I don’t like the way emotions make me feel!
This classic teenage line was spoken by my own daughter during a teen *moment*. She knew what she was saying was silly but she also hated the roller coaster of emotion that teens are heir to. We all have feelings that we’d like to discard at times.
I thought of that line when a dear man I know, the Christian spouse in an interfaith family, said to me, “It’s so hard to worry about how the kids respond to various religious practices. Couldn’t we do what we want and hope it all turns out fine?” Of course he was joking, kind of. I had to give him a hug because it was clear that he didn’t relish the idea of digging down into feelings and all that murky stuff. Seriously though, there are far more parents who avoid that conversation than who make identity formation a conscious part of their parenting job.

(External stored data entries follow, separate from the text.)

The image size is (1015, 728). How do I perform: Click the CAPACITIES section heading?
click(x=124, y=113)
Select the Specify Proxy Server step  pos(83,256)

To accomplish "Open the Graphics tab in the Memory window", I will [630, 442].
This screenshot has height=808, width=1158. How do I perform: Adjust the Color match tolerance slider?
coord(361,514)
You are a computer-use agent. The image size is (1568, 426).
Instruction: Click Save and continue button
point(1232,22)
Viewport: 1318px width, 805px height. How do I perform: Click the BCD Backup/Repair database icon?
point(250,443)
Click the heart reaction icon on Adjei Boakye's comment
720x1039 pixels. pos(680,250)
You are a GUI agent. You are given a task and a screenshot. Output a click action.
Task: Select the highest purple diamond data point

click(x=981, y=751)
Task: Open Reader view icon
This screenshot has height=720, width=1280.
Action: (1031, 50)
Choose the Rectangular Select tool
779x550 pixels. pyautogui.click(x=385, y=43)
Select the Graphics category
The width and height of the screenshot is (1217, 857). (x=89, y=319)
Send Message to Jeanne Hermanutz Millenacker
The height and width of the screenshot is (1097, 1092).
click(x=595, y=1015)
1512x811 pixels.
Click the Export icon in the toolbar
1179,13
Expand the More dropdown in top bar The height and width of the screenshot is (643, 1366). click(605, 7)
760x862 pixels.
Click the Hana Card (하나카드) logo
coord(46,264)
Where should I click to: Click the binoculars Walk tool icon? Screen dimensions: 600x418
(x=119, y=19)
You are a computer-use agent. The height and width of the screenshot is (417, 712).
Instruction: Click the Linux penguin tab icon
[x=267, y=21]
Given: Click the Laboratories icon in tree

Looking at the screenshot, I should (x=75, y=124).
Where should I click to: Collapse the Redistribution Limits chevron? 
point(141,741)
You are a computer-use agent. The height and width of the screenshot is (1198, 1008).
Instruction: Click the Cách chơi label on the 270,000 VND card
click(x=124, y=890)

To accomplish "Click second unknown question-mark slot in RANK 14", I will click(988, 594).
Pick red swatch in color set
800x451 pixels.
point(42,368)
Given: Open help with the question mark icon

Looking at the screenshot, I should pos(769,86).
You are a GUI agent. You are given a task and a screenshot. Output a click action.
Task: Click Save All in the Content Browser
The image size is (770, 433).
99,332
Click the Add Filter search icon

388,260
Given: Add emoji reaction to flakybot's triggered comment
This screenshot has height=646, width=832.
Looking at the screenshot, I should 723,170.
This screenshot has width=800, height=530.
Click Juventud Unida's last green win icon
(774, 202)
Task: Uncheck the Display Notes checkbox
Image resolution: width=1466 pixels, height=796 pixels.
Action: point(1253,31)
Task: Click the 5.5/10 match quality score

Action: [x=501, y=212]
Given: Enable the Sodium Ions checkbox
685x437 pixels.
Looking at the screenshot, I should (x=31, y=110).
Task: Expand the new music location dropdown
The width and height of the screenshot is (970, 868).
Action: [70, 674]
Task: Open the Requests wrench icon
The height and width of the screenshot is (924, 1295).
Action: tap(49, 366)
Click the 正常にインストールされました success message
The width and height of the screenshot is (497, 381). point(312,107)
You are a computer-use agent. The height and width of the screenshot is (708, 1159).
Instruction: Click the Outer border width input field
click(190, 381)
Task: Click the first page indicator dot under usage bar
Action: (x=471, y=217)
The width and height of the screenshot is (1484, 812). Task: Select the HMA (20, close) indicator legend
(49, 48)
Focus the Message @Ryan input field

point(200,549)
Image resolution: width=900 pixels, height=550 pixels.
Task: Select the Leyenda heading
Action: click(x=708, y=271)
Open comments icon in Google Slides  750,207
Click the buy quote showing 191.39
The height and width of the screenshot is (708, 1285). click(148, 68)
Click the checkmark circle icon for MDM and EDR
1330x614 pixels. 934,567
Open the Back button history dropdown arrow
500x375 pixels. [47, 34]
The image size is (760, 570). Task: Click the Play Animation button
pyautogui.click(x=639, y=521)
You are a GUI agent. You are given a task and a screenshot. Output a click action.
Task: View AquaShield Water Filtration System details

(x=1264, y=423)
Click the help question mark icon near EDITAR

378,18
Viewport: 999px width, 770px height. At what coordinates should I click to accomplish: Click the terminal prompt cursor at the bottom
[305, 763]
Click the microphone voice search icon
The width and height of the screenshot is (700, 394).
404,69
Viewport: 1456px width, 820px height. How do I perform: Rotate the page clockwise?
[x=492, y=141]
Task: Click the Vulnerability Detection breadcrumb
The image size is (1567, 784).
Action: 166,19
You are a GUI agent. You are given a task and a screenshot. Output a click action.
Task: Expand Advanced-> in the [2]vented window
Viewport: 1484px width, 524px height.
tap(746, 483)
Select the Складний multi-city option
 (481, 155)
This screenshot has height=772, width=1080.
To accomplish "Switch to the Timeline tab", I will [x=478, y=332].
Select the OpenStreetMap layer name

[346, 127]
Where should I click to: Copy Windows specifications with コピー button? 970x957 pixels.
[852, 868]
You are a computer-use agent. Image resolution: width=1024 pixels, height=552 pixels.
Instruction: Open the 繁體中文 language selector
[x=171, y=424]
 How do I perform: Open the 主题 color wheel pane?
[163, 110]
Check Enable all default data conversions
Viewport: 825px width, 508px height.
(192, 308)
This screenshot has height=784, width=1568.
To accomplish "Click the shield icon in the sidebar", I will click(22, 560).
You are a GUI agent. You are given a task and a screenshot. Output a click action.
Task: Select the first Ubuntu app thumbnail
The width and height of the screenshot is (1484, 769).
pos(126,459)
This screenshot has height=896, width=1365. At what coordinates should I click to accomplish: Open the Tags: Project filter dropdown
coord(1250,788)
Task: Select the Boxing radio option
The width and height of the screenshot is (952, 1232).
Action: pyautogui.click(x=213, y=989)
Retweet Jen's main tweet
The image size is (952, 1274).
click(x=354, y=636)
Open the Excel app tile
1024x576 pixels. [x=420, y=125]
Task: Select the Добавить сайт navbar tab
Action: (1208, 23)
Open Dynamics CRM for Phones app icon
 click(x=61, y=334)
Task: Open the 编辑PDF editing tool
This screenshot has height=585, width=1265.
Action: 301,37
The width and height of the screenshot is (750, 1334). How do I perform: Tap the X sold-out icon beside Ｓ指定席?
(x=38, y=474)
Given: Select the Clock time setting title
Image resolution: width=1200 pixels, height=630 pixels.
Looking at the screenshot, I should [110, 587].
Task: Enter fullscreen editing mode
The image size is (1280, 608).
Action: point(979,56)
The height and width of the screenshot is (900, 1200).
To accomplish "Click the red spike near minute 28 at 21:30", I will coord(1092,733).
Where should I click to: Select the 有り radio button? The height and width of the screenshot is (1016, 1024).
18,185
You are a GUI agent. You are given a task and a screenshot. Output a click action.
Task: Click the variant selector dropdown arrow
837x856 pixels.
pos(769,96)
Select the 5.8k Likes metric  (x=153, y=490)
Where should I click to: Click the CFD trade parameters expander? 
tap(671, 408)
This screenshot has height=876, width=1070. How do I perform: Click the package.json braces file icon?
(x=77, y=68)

Why? Primarily two reasons – one, they really don’t have any idea how to even discuss identity with their spouse and kids. Two, it feels uncomfortable, to down right painful, to be out of sync with your partner.
I get it.
“Thank God, we’re not stuck anymore!” is the most common phrase I hear from couples after we’ll talked. It really doesn’t have to be a terrible experience. Think of it like cleaning out the hall closet. Everybody’s stuff is in there. You’re not sure what to do with the belongings of others. It will take time. What if your spouse wants to toss your favorite old sweater? So think of me as a professional organizer. We’ll sort through all that “stuff”, create some order and priorities. We’ll finish up with a plan to keep the closet neat in the future. Think of me as the Konmari of relationships.